Wikinvest Wire

Monday, June 04, 2012

New Tires, Damn!

In past posts I've talked a lot of one off expenses that come along for everyone but which can be especially difficult to plan for in retirement. One specific example I use regularly in a joking fashion is new razors but a more serious one is new tires.

A friend of ours here who is retired found out her SUV needs new tires and got an estimate of $900. She will do a little comparison shopping and either fund a better deal or not but this is a great example of the one off problem. A $900 expense, or something close, is not by itself a deathblow but it is very inconvenient. These sorts of things are never convenient but they come along pretty frequently.

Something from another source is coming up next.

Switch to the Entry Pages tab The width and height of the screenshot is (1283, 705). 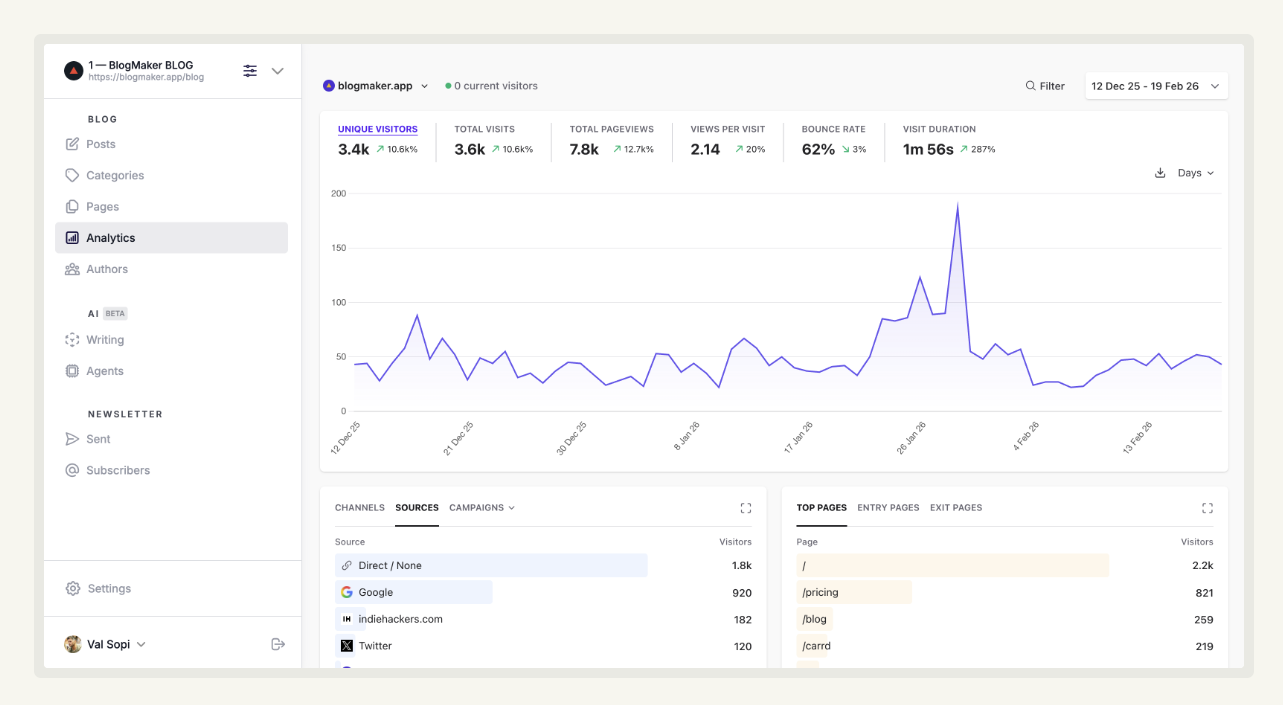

Look back at your Quicken for the last year, what do your one offs add up to? Is that a good number to budget going forward? A reader once commented about budgeting $1000 per month for one offs, is that the right number? What about a $25,000 segregated bucket for one offs? Maybe an empty HELOC is a solution for some folks. There is probably no single answer but it does seem to be a universal problem. Anecdotally it seems that some folks have worse luck with this than other folks and so being self-aware to this dynamic is also important in trying to plan for this.

Many financial plans overlook this issue as do rules of thumb like needing 75% of your pre-retirement income after you retire but it is an obvious and real issue that like retirement itself requires a unique solution.

Of course if you have a set of trax then you don't need to worry about tires. Short post, busy start to the week.

10 comments:

Anonymous said...

Try buying tractor tires. High commodity prices aint what they seem to be.

RW said...

Thought you would appreciate this Roger: Pimco's Rob Arnott is going abroad for growth at http://finance.fortune.cnn.com/2012/06/04/pimco-rob-arnott-investing/

Roger Nusbaum said...

thank you RW

Anonymous said...

Roger,
I think the unexpected expenses are based on what a person has and where he lives and the life style he has. My unexpected expenses are up to 30 thousand dollars and counting. My life style has been reduced. Italy is great but when it comes to kids the social services overeact to the point of breaking up a family for no reason. Like to ask you Roger if in the future I can expose the case. This is the only way I can fight back by exposing the italian private school on the internet. Now i have no choise but to stay in the us.
jeff from nyc

Anonymous said...

My ex-wife always used to say "why save, you might be dead by the time you need it"! Notice I said ex-.

reiredinprescott said...

Unexpected "one off" expenses come up frequently and more often than not. Just spent $1000 on my wife's 19 year old cat; came home to find wife's computer dead (estimate of $200 to work on power supply) and of course all the unanticipated medical expenses not covered by insurance...
It varies a LOT from year to year from a couple thousand dollars to well into five figures.....

Roger Nusbaum said...

Hopefully not too many years in the five figures

RW said...

I seem to be consistently off topic today but saw this link at Ritholtz's site too and thought you'd be interested and willing to comment on the RIA vs FINRA; is it as dire as the article portrays?

RW said...

Probably would have helped if I'd actually inserted the link WRT RIA's vs. FINRA in my comment above (duh), it's http://www.riabiz.com/a/13580735

Chuck said...

I would guesstimate several hundred dollars a month set aside as a base assuming you can do your own repairs on your home and vehicles. Much more if you can not. This is where it pays on teaching yourself to repair problems. At some point in your retirement, you will have to decide whether you want to do it yourself to save money, or hire someone else to accomplish the task.